‘night Mother

Kelly Rinehart as Jessie, Billie J. Simmons as Thelma. All photos by Grizzly De Haro.

In 1969, singer Peggy Lee popularized the Leiber and Stoller song “Is That All There Is?” which reflects on the storyteller’s house burning down along with all her possessions and history.  Answering her own question, she adds “Then let’s keep dancing.”  Most people with desultory or even tragic lives would figuratively respond the same way.  Not so Jessie in ‘night Mother.  Even though her epilepsy has been held in check by medication for a year, she has decided that her time has come.

Playwright Marsha Norman’s two hander won the Pulitzer Prize for Literature in 1983 along with other nominations and awards, and its various realizations have attracted some of Broadway and Hollywood’s finest actresses to participate in this intense drama which takes place in real time.  The premise of the play, plausible but unlikely, opens the door to many philosophical and religious questions.  It is a quieting play but undeniably thoughtful and provocative.

Altarena Playhouse courageously takes up the gauntlet and gets a fine performance from a placid, reconciled, and determined Kelly Rinehart as Jessie, whose glazed detachment is disarming.  Equally engaging is an agitated Billie J. Simmons as her mother Thelma who wavers between despair and rage, trying to find what is really behind Jessie’s decision and hoping to disarm it.  Their gripping exchanges will fully satisfy patrons who seek theater that goes beyond taking a funny pill.  Shawnj West directs the claustrophobic and breathsucking story.

Thelma, Jessie’s mother who relies on Jessie for a number of things is first in denial and then disbelief when hearing her daughter’s plan and its closeness – that night.  But Jessie is resolute.  She has suffered the condition that has contributed to her inability to keep a job.  She has no friends.  Her husband left her long ago.  Her son is worse than a no-count and a prime prospect for prison time.  Her father, whom she loved more than her mother did has died.  Even though her situation has become pretty static, it is at a quality of life that offers her no joy, and in her opinion there is no realistic prospect for betterment.  Deciding on her death is the only matter of consequence that she exercises control over.

While Thelma objects to Jessie’s plan, she is unable to take the high moral ground.  Among the revelations that occur in these last minutes before the scheduled event, we find that she has actually contributed to Jessie’s distress in multiple ways.  Meanwhile, the clock on the wall ticks on inexorably. Yet, maybe like Scheherazade who saved her own life with nightly storytelling in One Thousand and One Nights, Thelma can delay Jessie’s plan indefinitely.

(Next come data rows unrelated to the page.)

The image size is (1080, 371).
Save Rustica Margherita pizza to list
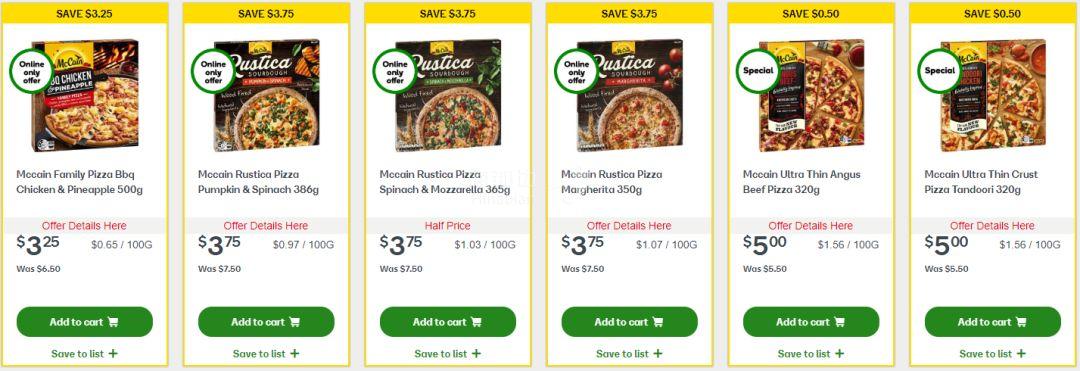pyautogui.click(x=630, y=354)
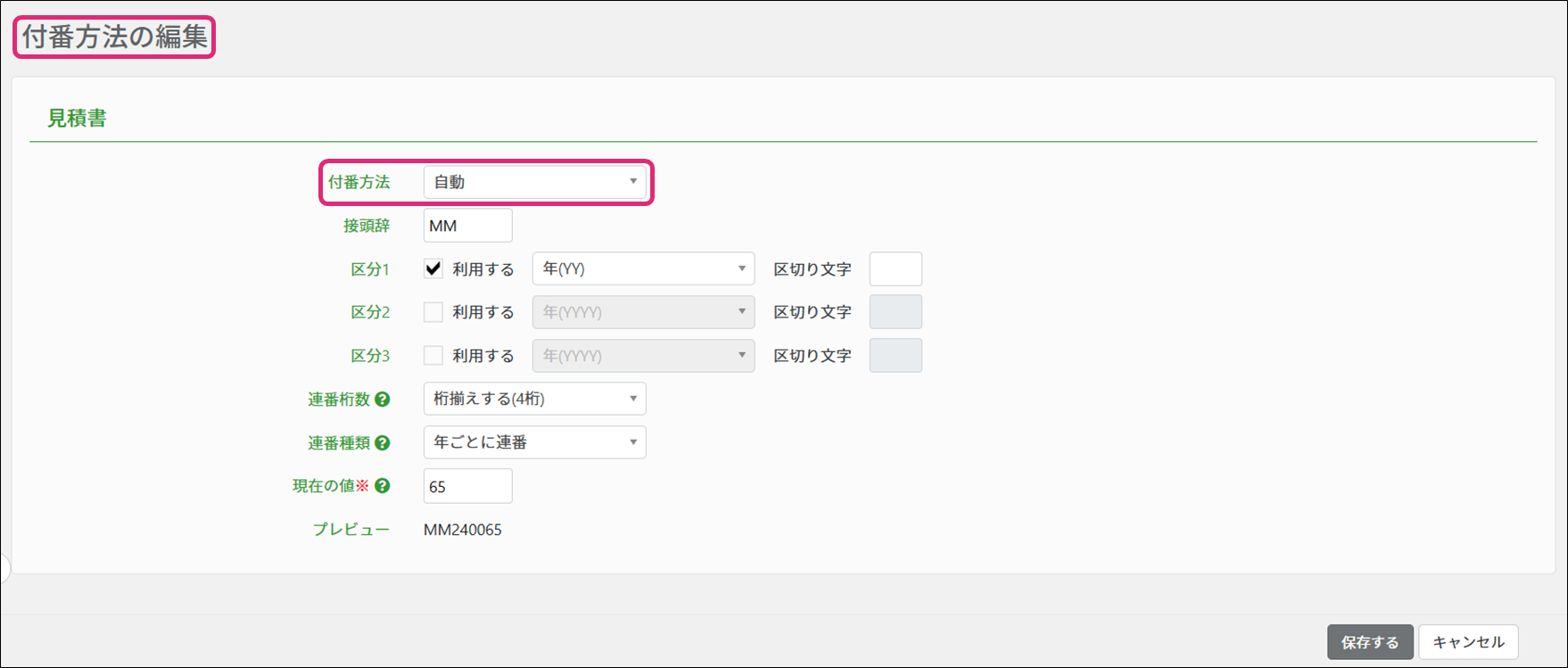Uncheck the 区分1 利用する checkbox
1568x668 pixels.
point(433,268)
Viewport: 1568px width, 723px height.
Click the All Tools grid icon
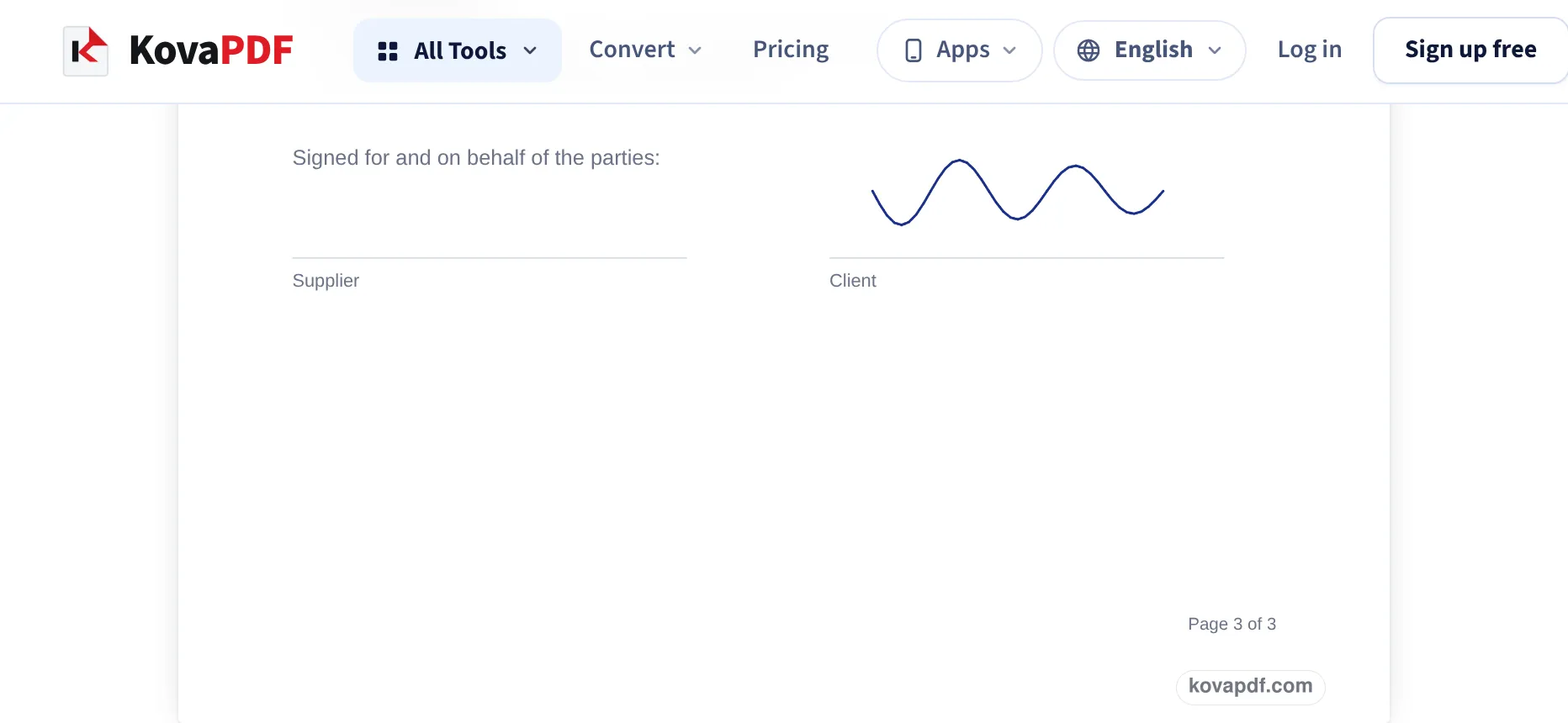pos(388,51)
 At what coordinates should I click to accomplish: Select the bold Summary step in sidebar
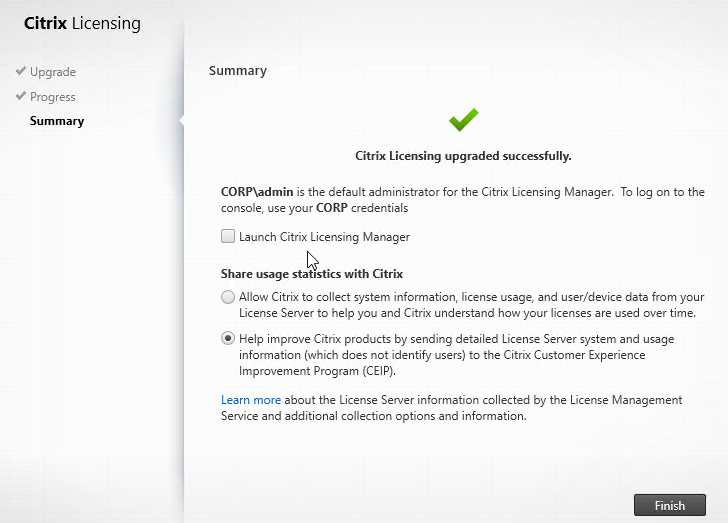click(x=57, y=121)
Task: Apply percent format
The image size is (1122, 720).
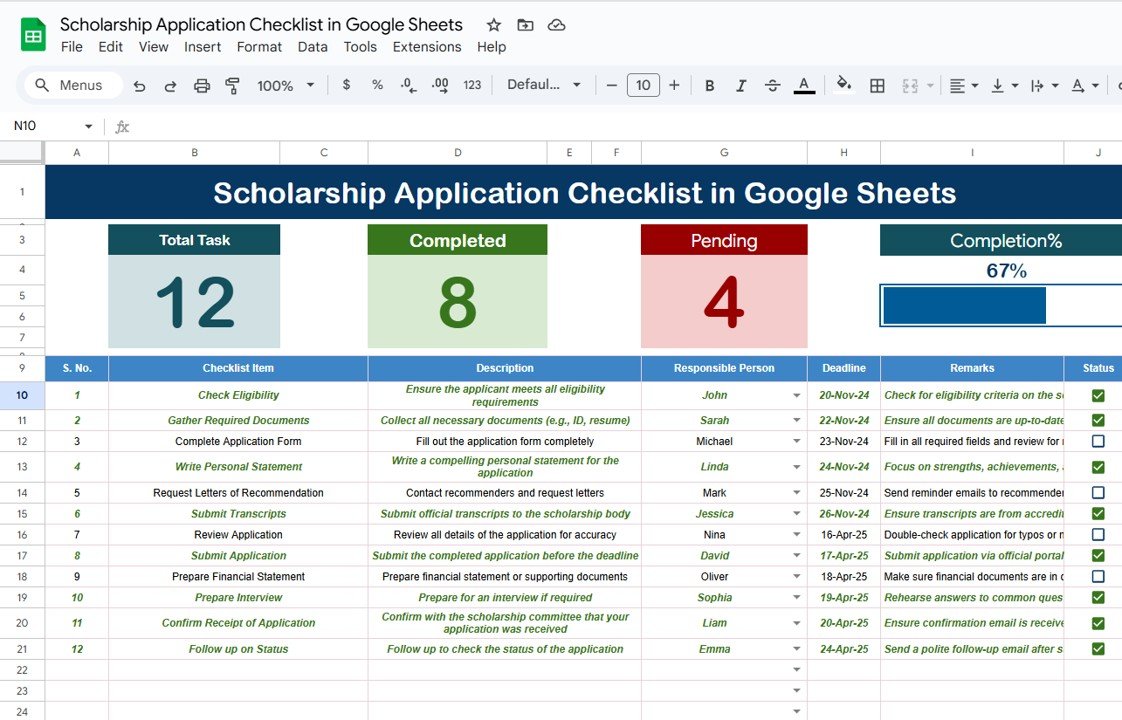Action: point(377,85)
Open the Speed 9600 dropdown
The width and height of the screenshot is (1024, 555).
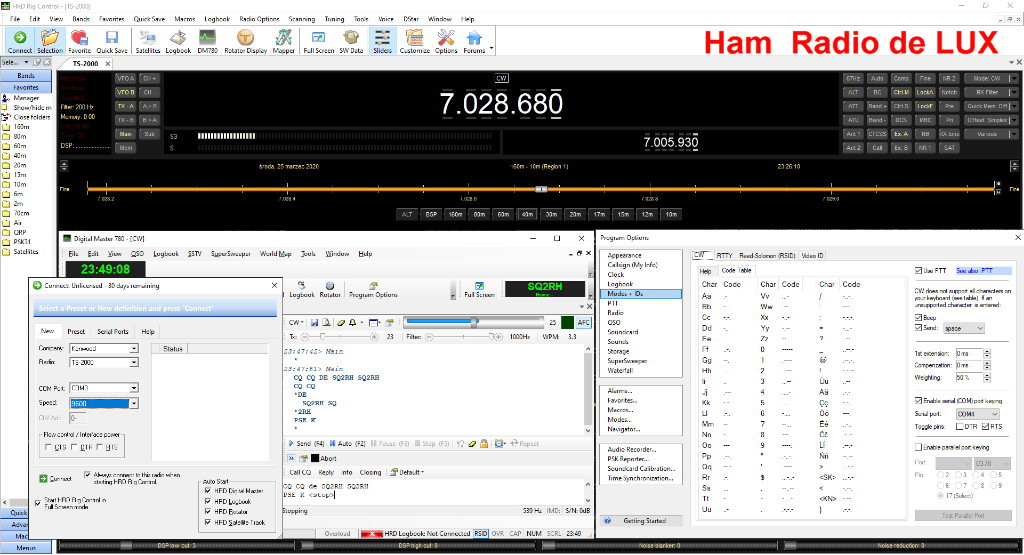click(x=134, y=403)
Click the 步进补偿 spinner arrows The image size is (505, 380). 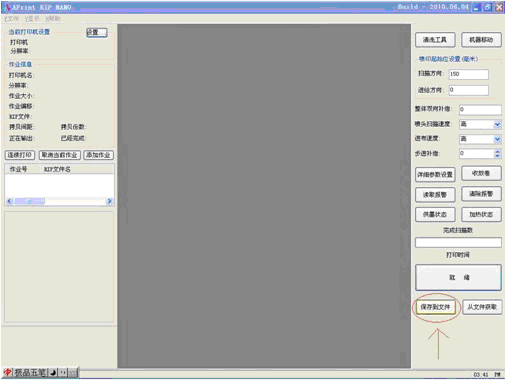pos(497,154)
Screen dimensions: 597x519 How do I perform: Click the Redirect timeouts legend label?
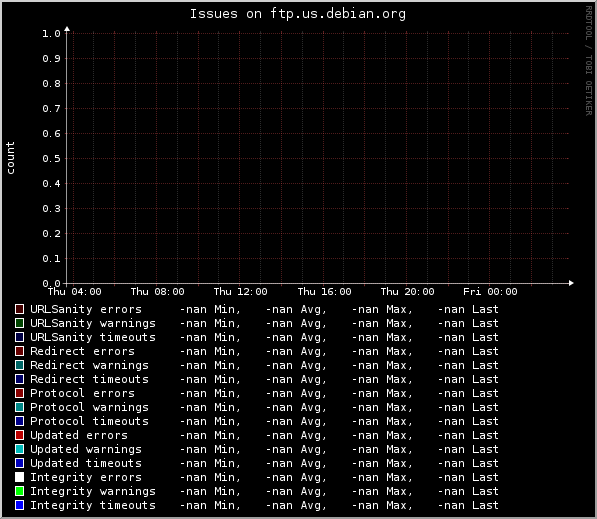89,379
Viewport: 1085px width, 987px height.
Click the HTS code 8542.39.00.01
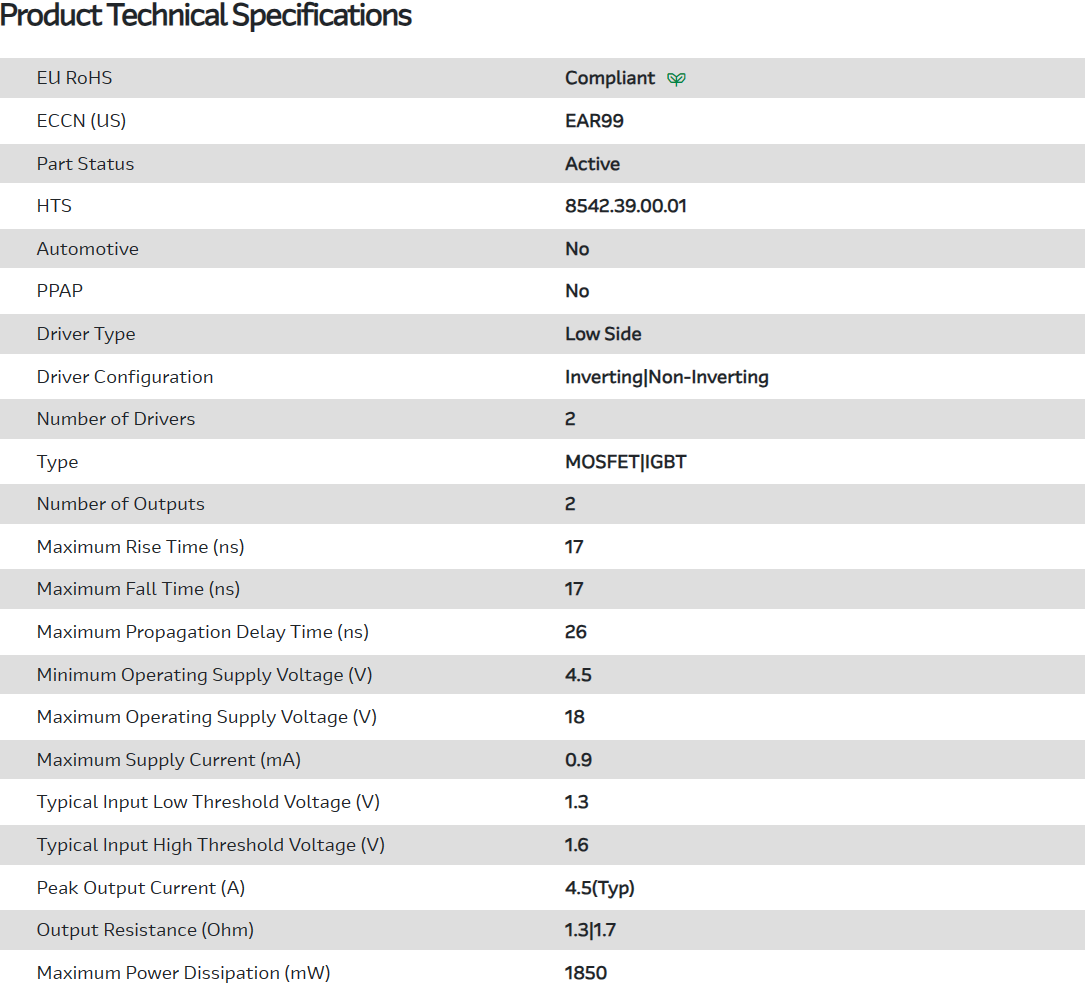625,206

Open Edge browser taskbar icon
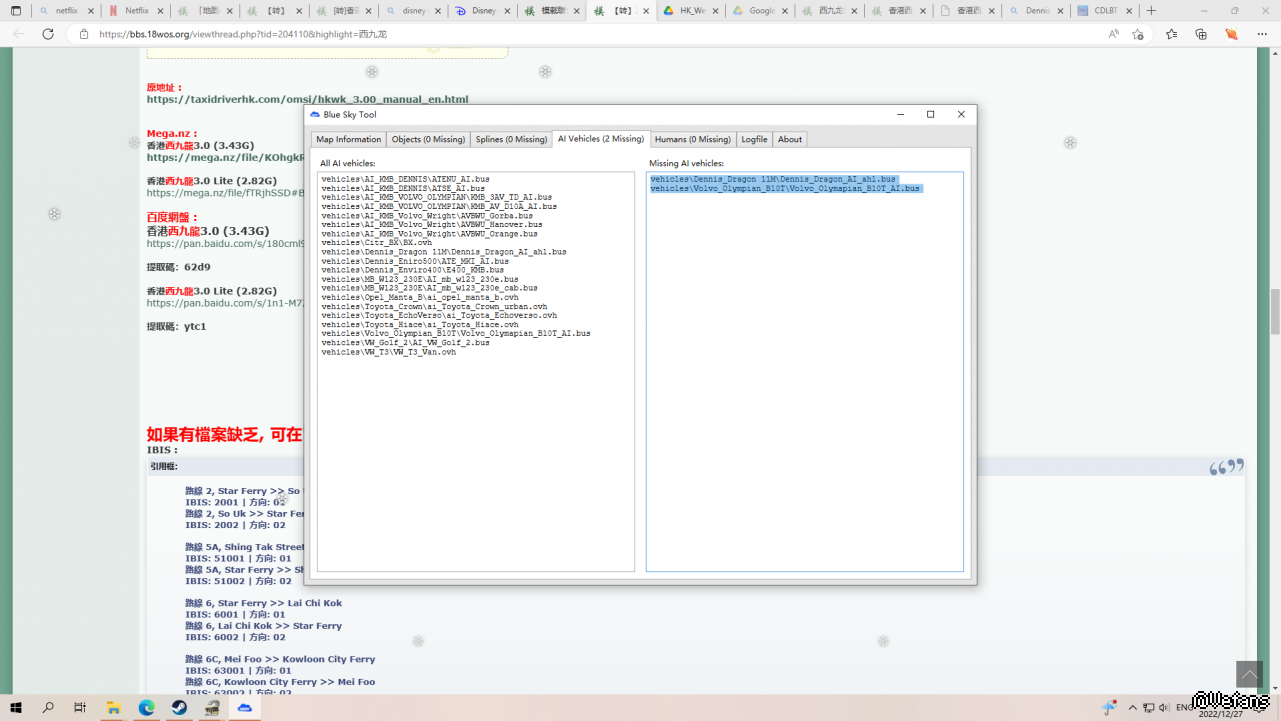click(x=147, y=707)
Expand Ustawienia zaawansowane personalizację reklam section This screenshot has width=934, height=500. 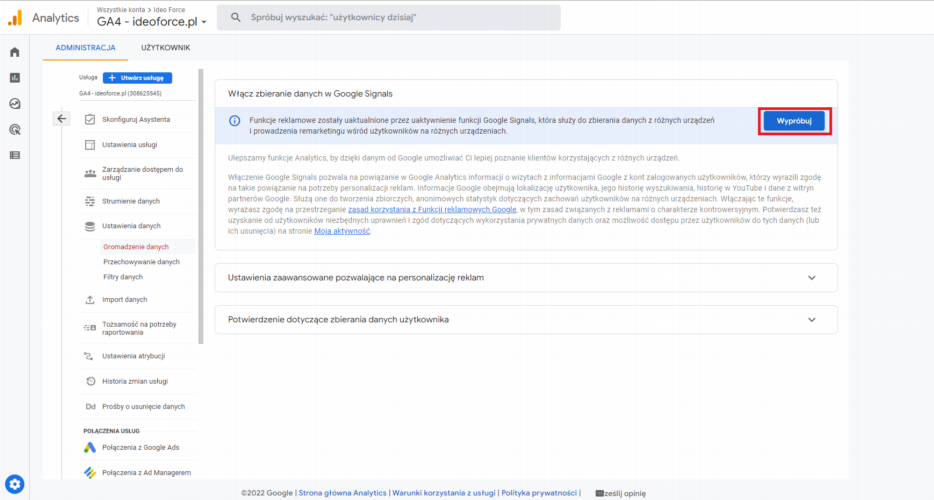526,277
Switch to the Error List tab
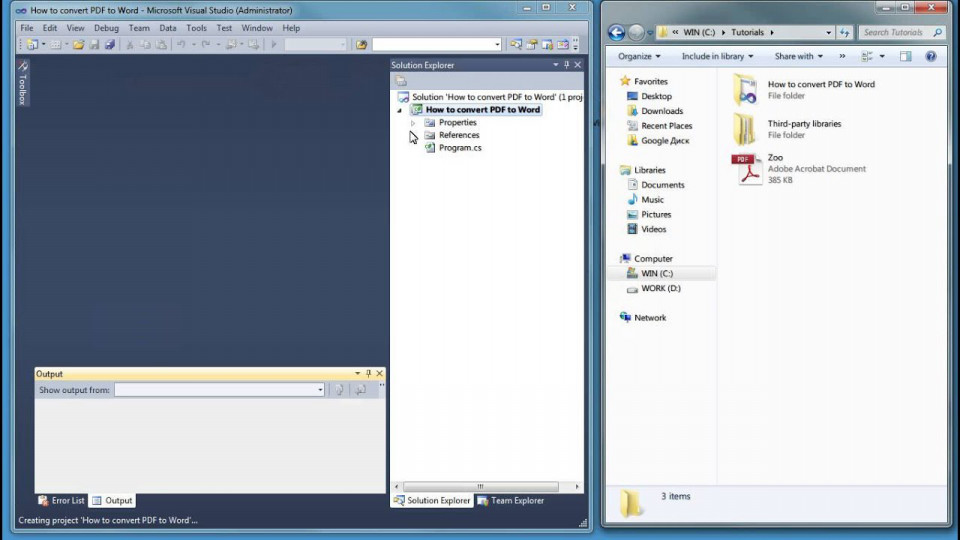 pyautogui.click(x=61, y=501)
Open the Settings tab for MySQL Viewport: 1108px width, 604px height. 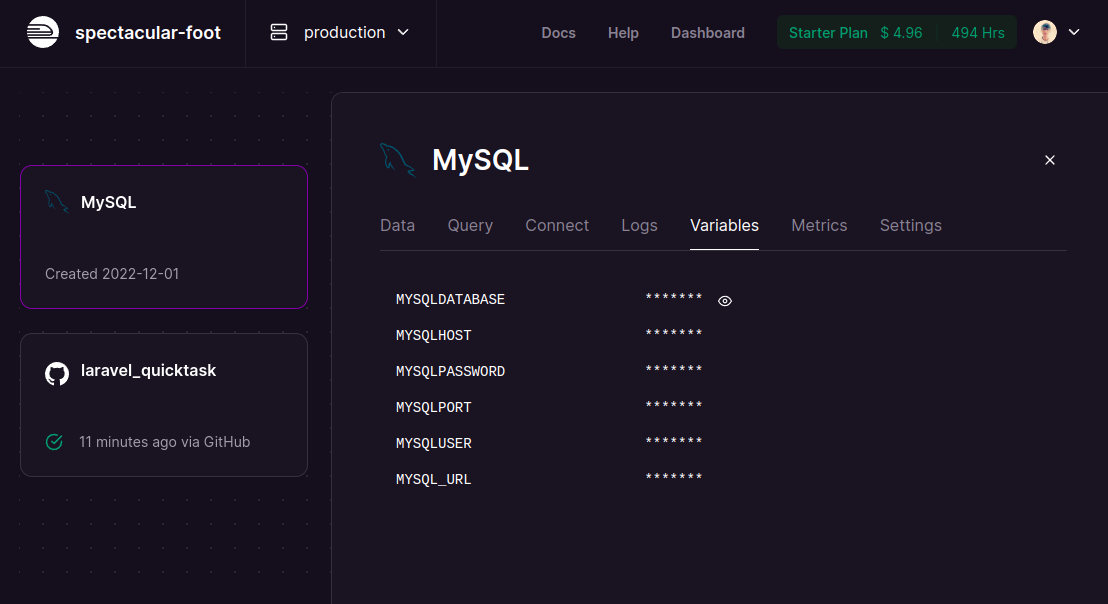click(x=910, y=225)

Jessie speaks of death as being quiet and peaceful, but the fact is that nobody on earth has any insight into a “soul’s” cognition in death, as by definition, nobody has died and then lived to talk about it.  To non-believers however, many feel that we die each night, going to sleep without knowing if we will awaken.  Thelma’s arguments are feeble, though one that resonates concerns uncertainty.  Her disrupter is sharing with Jessie the possibility that being dead might be like having an alarm go off in the morning that you can’t get to stop ringing.

The existential issues that can arise in this situation are reminiscent of all night talk-a-thons that college students have (or, at least, did back in the day).  First is the matter of agency and the legality of suicide, though it doesn’t get consideration in the play.  While most states have abandoned the notion of suicide being illegal, attempted suicide, i.e., failure to succeed, is.  So is assisting suicide in most venues, but defining assistance is a slippery slope.  In any event, why should individuals not have the authority to decide whether to live or die?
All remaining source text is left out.